*EXCERPTED PASSAGE*
+ + + + +

In the above, we can see three comparison instructions: a comparison of 0x14(%rdi) with $0x69 (the character ‘i’), then a comparison of 0x10(%rax) with $0x79 (the character ‘y’). If they’re both equal, then it jumps to 0x55555555db9d (which is presumably the first arm’s body). If they’re not, then it does a comparison of 0x10(%rax) with $0x68 (the character ‘h’), and if that is equal, then it jumps to 0x55555555dbeb (which is preumably the second arm’s body).

⊕
The people I imagine doing this kind of investigation are the ones working out the low-level semantic guarantees when it comes to investigating
things like rust#87520.

Pretty low-level details, admittedly. Someone new to Rust cannot be expected to do this kind of investigation to gain insight into the language.

In short, this seems like a case where Kernighan and Pike’s quote above is
especially apt: we can easily get lost in the details of the
control flow as rendered here.

+ + + + +

*EXTRACTED RECORDS*
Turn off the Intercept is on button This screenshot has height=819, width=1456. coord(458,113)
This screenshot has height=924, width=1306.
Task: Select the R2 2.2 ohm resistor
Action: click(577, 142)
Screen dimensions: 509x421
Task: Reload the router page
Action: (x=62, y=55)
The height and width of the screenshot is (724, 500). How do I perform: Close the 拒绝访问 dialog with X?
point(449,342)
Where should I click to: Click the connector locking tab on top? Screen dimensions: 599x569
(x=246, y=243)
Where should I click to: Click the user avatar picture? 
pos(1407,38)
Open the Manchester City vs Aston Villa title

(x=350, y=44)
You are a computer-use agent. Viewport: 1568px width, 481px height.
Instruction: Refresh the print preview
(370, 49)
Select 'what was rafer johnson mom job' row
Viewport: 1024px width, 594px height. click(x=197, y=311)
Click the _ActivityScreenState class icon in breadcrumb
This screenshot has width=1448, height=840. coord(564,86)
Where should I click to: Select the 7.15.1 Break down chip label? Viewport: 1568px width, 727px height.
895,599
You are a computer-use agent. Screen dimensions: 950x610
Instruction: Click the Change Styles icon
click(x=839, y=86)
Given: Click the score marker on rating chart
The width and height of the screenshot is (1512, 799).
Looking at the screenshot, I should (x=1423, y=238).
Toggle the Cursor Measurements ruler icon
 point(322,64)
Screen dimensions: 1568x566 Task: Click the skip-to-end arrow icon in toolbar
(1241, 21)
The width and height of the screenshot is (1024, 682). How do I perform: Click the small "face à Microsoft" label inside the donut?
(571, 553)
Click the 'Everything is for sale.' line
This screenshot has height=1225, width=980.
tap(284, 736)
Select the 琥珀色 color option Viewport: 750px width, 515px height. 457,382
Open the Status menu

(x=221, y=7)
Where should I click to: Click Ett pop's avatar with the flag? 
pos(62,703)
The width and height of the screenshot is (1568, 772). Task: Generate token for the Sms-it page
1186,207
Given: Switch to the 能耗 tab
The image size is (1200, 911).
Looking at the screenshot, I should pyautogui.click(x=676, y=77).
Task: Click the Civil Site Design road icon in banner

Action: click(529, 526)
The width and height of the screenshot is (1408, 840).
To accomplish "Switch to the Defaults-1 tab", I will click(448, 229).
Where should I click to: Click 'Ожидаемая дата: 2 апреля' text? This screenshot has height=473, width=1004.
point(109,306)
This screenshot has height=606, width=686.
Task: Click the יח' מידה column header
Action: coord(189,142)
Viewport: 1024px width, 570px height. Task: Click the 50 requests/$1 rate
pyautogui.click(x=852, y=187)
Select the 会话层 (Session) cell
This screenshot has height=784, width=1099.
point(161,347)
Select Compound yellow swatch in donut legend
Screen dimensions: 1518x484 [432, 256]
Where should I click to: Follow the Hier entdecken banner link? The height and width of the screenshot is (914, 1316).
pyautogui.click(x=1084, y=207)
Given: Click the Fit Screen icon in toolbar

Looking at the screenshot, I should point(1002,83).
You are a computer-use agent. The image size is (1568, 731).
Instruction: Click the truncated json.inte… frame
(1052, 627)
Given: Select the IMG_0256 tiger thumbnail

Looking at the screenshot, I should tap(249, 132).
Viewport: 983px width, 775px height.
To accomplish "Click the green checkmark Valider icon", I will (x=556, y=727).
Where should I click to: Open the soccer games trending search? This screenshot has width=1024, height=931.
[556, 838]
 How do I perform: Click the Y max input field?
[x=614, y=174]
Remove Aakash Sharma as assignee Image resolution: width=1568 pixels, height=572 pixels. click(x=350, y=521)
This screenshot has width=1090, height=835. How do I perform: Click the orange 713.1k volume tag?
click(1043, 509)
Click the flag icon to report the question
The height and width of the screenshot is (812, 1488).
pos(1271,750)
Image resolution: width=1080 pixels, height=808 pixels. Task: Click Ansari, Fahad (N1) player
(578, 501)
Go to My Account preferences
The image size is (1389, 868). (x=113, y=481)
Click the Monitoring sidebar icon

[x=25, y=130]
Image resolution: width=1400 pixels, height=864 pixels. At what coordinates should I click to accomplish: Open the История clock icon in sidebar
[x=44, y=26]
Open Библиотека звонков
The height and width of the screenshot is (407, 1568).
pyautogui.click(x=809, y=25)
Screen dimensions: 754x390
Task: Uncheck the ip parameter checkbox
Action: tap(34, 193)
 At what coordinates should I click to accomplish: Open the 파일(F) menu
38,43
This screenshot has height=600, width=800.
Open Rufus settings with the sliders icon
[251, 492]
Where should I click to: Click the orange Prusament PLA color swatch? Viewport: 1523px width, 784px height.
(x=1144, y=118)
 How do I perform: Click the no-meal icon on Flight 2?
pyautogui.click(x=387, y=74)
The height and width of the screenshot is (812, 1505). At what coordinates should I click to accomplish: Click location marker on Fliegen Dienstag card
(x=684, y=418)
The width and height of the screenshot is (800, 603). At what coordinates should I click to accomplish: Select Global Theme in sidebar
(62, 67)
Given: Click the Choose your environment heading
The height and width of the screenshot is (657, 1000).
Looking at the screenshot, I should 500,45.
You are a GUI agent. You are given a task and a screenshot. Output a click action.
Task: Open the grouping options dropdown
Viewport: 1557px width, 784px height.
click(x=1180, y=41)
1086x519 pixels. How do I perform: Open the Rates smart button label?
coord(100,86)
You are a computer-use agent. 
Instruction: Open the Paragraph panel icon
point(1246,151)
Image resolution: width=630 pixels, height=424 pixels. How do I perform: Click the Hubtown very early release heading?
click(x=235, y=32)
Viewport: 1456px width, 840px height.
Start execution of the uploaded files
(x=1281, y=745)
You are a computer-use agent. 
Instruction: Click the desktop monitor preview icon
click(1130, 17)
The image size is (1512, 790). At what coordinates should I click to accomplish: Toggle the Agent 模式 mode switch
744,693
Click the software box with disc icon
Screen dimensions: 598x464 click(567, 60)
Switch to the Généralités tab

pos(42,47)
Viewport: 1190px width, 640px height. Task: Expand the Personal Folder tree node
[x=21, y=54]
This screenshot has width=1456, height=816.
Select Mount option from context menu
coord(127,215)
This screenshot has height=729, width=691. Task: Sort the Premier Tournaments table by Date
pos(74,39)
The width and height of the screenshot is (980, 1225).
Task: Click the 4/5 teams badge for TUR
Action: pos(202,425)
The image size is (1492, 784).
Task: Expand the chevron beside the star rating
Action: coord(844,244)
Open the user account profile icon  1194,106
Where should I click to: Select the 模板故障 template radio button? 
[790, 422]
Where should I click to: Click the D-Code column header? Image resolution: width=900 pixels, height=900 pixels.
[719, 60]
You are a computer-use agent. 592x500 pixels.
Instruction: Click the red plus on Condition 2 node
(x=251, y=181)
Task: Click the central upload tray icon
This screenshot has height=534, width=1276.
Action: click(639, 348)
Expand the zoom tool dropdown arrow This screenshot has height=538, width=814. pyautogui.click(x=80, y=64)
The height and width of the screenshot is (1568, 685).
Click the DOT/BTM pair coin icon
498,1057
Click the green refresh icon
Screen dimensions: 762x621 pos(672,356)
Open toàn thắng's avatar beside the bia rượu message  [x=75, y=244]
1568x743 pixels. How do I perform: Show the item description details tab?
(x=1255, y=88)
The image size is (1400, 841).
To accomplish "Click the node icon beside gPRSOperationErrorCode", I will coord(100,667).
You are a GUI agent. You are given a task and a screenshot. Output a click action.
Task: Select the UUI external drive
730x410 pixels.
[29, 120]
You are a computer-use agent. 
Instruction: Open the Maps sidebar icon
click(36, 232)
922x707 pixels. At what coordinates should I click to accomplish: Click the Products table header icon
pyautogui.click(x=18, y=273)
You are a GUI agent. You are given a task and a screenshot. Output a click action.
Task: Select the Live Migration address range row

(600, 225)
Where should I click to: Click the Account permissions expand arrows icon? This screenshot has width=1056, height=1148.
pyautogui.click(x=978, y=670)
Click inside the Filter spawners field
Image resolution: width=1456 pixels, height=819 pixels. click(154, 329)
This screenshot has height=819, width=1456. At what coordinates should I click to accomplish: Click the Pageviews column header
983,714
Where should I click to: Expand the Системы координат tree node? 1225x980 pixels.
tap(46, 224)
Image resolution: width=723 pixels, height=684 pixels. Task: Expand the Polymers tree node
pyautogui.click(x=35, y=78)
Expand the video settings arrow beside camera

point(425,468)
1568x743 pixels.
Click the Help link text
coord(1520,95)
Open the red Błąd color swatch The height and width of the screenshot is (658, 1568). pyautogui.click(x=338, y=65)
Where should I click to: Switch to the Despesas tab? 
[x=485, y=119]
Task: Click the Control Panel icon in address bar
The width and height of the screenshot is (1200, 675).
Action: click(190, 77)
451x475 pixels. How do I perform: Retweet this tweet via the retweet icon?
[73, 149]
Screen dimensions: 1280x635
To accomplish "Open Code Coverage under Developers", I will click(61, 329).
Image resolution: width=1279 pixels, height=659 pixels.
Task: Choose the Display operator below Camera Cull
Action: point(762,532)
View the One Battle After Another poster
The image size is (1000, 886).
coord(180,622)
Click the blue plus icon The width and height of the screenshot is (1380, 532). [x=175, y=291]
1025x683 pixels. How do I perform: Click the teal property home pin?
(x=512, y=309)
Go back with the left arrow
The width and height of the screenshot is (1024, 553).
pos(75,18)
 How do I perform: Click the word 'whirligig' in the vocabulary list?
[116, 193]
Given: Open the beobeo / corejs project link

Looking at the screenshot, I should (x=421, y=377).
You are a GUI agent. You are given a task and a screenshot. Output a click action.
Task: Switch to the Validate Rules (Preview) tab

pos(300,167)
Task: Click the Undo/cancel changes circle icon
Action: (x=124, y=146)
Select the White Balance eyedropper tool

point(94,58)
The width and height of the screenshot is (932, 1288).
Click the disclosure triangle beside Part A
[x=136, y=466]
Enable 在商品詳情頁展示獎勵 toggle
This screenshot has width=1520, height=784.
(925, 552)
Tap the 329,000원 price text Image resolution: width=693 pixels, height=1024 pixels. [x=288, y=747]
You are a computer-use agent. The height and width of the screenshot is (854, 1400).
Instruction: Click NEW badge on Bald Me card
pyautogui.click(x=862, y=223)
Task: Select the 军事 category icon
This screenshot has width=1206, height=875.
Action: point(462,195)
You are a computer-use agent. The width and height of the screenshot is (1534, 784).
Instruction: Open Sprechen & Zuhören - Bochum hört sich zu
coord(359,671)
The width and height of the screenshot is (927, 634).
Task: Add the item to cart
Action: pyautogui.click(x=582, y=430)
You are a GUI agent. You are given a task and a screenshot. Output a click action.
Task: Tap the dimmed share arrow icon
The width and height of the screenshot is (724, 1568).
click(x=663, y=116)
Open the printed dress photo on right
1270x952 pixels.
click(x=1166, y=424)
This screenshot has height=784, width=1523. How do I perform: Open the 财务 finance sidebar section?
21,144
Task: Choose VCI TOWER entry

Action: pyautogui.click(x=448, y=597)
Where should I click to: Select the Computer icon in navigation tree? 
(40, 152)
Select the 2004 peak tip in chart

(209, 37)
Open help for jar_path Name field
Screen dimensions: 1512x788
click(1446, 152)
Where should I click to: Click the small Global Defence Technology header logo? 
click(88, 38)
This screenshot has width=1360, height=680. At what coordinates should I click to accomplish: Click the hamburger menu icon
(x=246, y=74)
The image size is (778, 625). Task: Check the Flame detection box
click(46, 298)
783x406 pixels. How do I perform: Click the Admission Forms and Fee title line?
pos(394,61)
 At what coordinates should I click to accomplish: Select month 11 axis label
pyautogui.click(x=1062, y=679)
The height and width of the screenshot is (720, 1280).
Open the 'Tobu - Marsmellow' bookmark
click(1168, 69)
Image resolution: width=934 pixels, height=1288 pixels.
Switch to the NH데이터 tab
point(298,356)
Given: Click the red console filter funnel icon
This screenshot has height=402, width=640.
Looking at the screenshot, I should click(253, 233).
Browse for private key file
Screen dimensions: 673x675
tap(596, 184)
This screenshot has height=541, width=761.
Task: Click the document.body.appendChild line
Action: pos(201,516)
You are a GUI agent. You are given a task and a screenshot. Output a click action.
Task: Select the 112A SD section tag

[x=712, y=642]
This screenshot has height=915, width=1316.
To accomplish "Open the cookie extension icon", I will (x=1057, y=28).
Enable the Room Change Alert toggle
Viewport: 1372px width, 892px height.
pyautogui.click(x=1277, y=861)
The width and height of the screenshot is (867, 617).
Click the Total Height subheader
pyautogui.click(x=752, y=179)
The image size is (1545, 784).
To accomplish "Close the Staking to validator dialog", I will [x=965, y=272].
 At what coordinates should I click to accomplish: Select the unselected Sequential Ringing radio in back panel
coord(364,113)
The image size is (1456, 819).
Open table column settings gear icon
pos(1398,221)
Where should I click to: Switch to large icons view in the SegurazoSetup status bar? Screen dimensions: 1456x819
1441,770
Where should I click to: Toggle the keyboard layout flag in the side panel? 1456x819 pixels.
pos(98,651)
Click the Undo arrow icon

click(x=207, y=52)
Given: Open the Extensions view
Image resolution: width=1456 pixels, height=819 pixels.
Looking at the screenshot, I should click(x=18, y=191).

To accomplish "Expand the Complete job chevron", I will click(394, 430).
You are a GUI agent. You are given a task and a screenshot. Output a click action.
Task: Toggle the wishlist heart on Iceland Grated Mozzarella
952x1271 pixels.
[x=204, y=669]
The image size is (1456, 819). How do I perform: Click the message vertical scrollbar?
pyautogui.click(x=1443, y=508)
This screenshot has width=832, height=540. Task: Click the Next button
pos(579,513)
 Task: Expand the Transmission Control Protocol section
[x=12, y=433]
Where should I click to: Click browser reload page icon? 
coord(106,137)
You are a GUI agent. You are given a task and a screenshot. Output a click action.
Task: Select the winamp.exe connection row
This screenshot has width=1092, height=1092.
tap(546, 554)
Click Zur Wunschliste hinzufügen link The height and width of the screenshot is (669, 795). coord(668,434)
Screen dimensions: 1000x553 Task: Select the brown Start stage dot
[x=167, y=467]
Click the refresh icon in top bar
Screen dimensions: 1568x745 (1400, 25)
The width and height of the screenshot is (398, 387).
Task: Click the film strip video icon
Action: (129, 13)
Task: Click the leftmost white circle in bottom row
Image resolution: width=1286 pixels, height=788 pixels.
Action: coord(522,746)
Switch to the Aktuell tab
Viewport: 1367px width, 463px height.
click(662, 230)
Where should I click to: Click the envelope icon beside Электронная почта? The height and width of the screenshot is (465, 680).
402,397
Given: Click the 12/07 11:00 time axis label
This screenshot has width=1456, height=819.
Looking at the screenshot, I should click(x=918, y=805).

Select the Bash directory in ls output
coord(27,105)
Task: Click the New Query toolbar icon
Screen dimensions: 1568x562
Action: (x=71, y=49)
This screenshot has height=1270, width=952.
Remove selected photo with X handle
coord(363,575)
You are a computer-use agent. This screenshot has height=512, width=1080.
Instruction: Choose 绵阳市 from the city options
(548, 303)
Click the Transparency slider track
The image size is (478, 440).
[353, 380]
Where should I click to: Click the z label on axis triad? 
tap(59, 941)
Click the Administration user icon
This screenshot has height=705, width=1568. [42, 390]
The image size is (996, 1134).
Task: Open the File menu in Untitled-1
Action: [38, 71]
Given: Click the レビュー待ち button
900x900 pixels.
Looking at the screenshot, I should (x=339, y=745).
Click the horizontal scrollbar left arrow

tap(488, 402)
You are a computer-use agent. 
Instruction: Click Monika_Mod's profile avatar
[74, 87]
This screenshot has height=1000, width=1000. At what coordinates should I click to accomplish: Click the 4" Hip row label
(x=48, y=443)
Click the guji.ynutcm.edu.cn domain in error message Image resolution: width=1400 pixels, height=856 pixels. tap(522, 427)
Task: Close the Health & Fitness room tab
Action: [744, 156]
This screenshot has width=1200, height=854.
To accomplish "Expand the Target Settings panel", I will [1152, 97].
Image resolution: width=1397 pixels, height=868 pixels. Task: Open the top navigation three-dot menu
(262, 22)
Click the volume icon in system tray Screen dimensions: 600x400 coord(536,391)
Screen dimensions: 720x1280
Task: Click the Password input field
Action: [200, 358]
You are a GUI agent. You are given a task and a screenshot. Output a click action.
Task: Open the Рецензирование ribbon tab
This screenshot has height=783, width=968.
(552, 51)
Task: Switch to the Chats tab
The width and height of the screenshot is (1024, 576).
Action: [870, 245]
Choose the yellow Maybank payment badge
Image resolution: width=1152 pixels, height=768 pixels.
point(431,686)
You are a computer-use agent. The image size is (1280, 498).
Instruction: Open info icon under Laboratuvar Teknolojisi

+ + + + +

*STATED TASK*
Give everything in the excerpted passage again, from "In the above, we" down to "into the language.", and swap in "analysis" wherever "investigation" appears.

*OUTPUT OF THE TASK*
In the above, we can see three comparison instructions: a comparison of 0x14(%rdi) with $0x69 (the character ‘i’), then a comparison of 0x10(%rax) with $0x79 (the character ‘y’). If they’re both equal, then it jumps to 0x55555555db9d (which is presumably the first arm’s body). If they’re not, then it does a comparison of 0x10(%rax) with $0x68 (the character ‘h’), and if that is equal, then it jumps to 0x55555555dbeb (which is preumably the second arm’s body).

⊕
The people I imagine doing this kind of analysis are the ones working out the low-level semantic guarantees when it comes to investigating
things like rust#87520.

Pretty low-level details, admittedly. Someone new to Rust cannot be expected to do this kind of analysis to gain insight into the language.